(Items from a data source)
*** Block opens ***

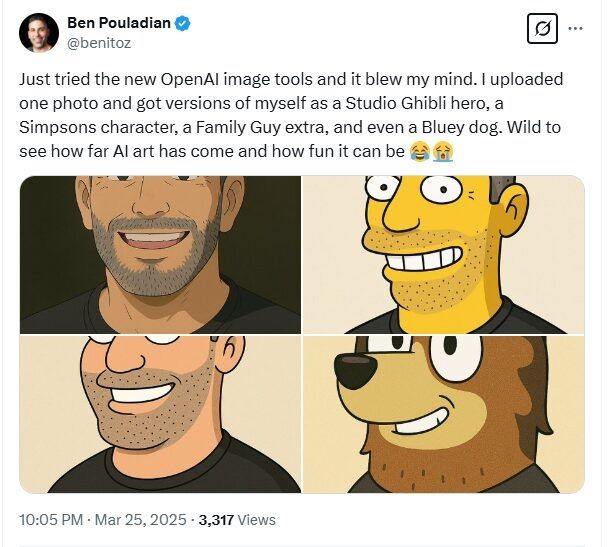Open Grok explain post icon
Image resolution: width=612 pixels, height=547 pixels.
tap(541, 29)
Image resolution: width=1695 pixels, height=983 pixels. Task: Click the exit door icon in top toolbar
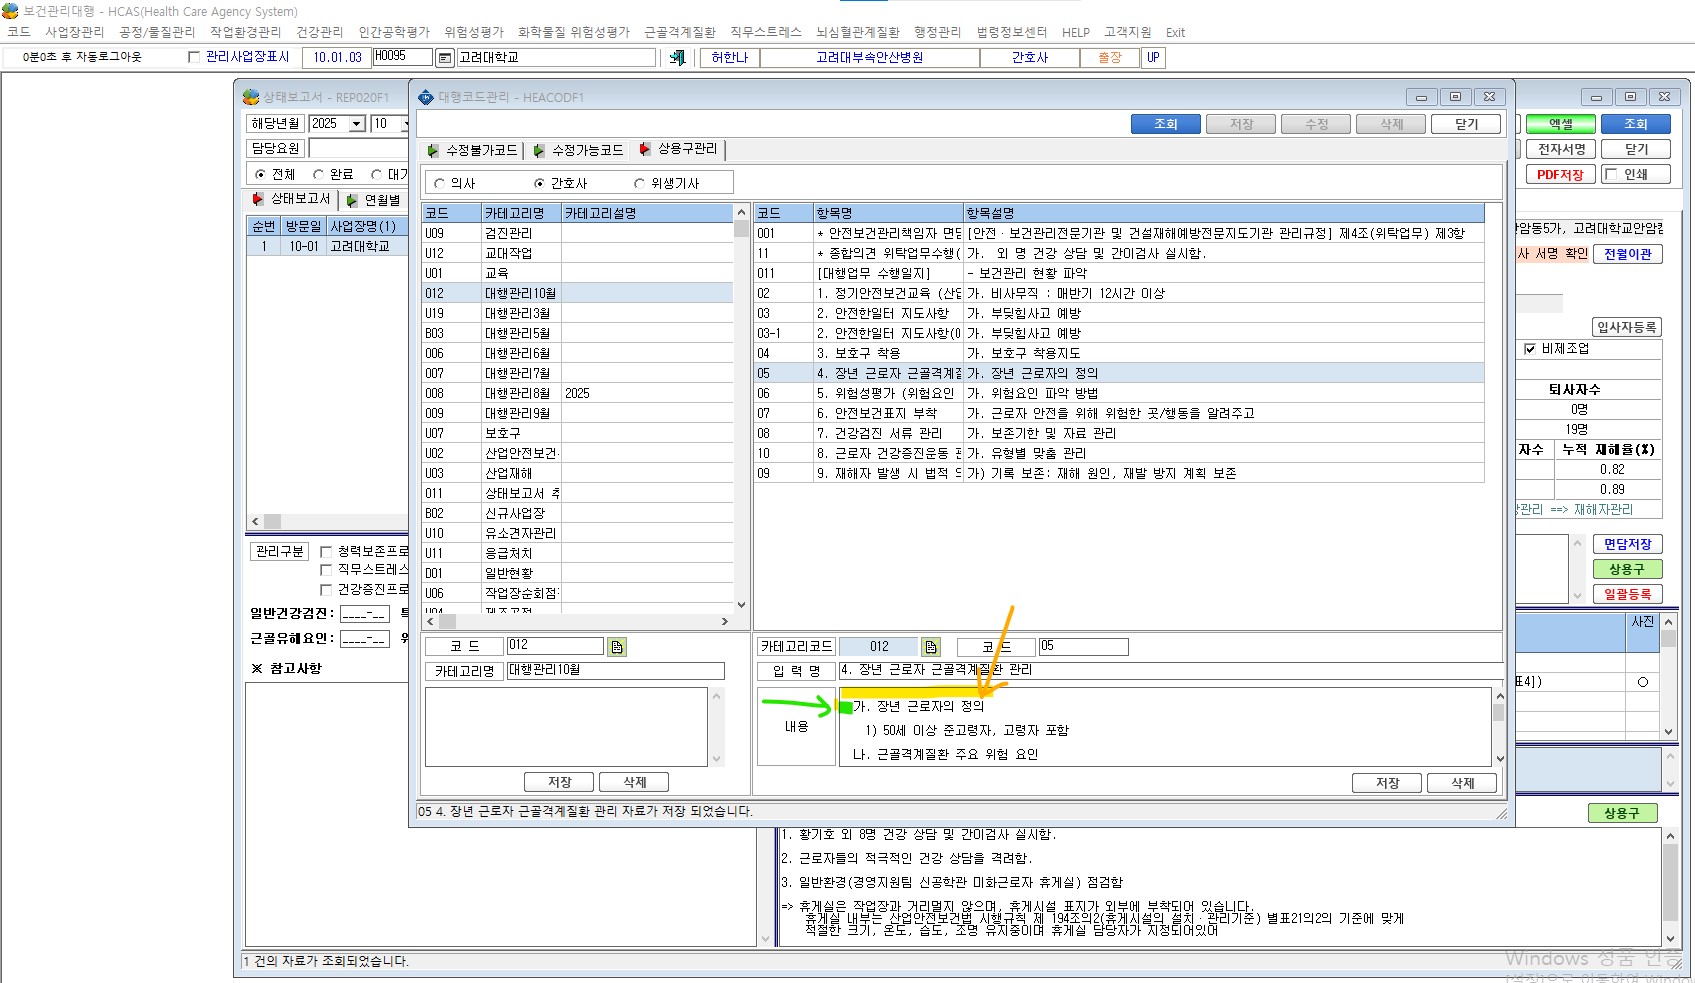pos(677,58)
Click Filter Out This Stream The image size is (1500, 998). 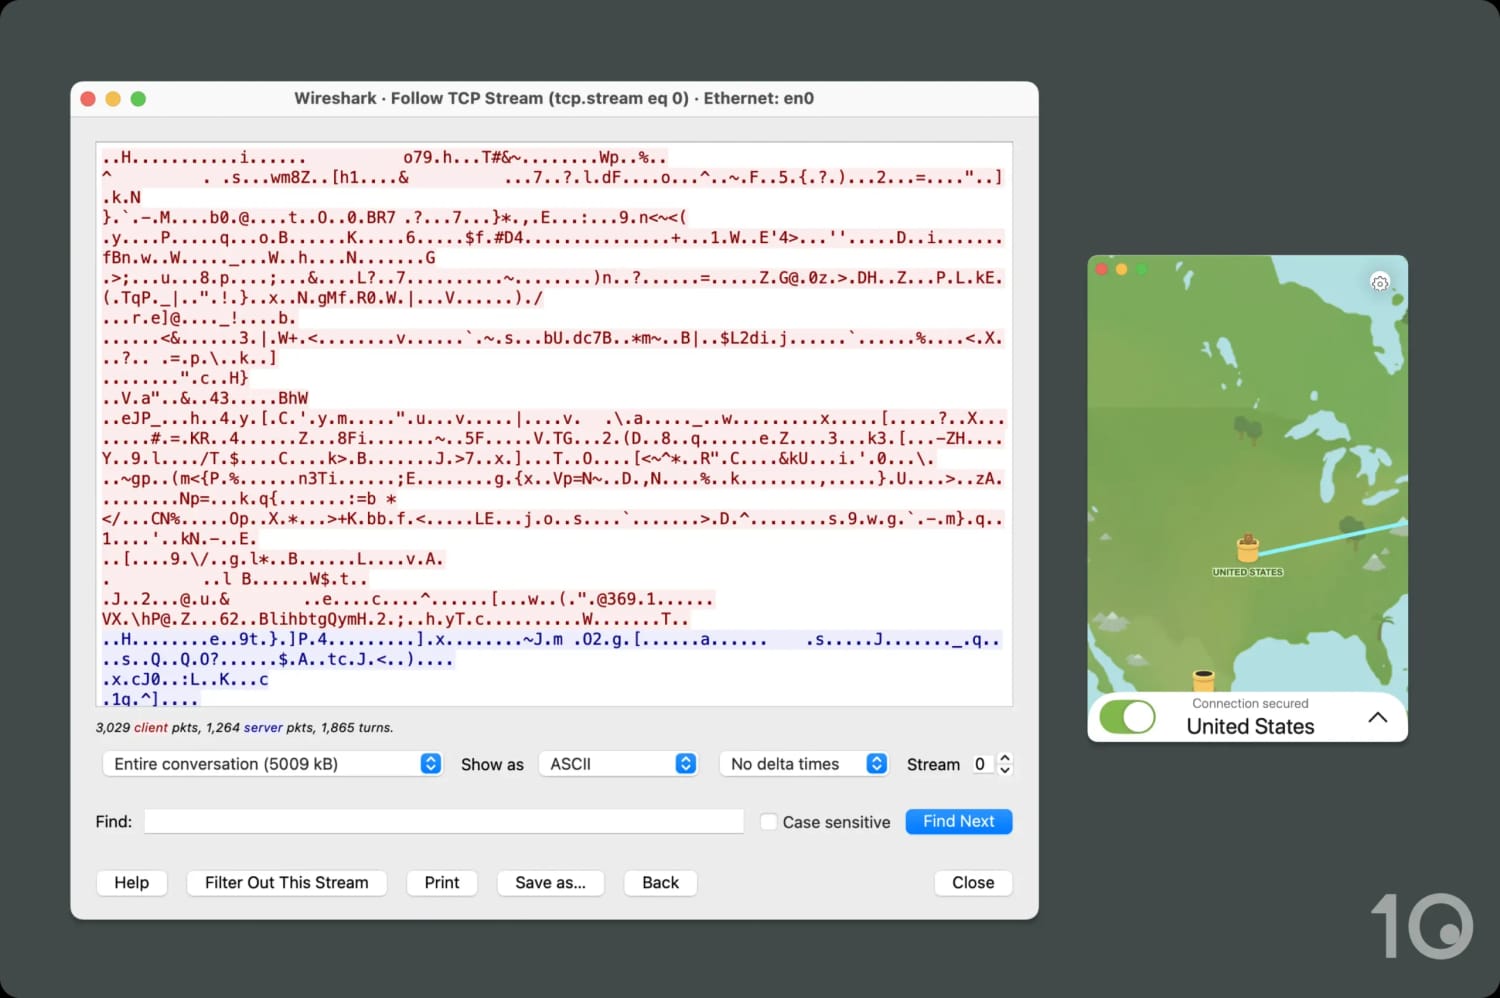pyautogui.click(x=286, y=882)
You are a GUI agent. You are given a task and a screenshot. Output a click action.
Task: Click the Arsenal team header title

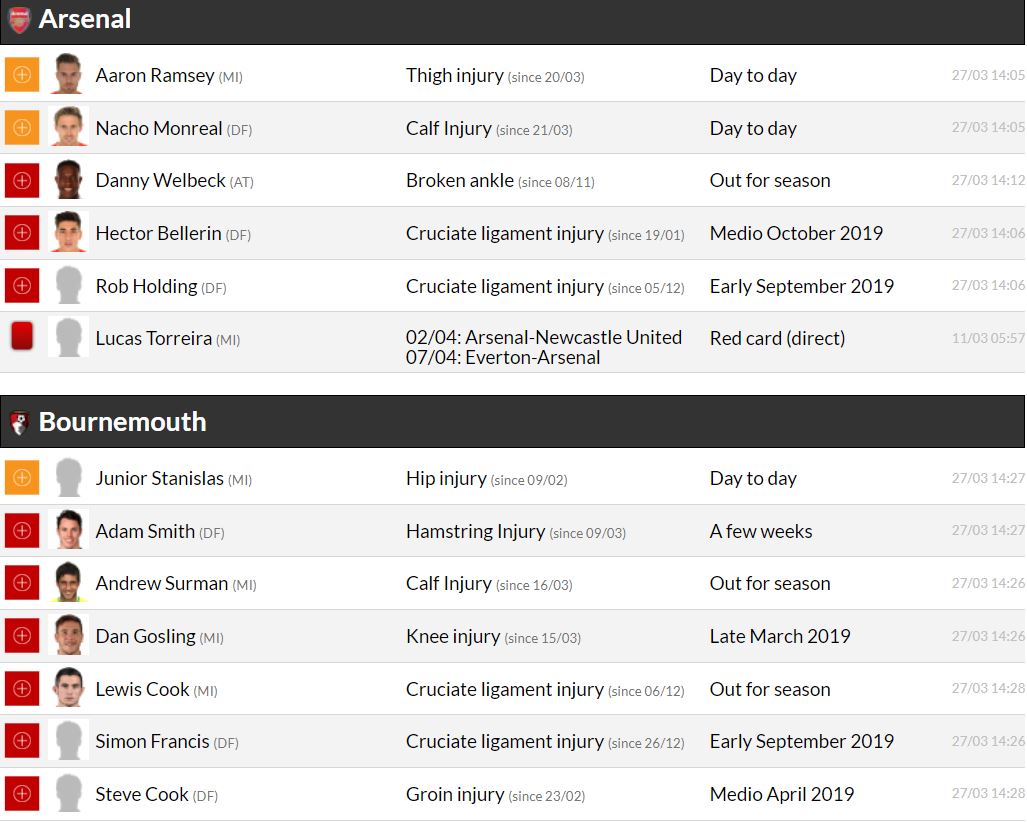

*** Block closes ***

Task instructions
The line that contains "You are a GUI" opens the part to copy, and the last line of the records closes it; set down those lines exactly, pictures excluded.

Answer to the exercise
You are a GUI agent. You are given a task and a screenshot. Output a click action.
Task: Click the Arsenal team header title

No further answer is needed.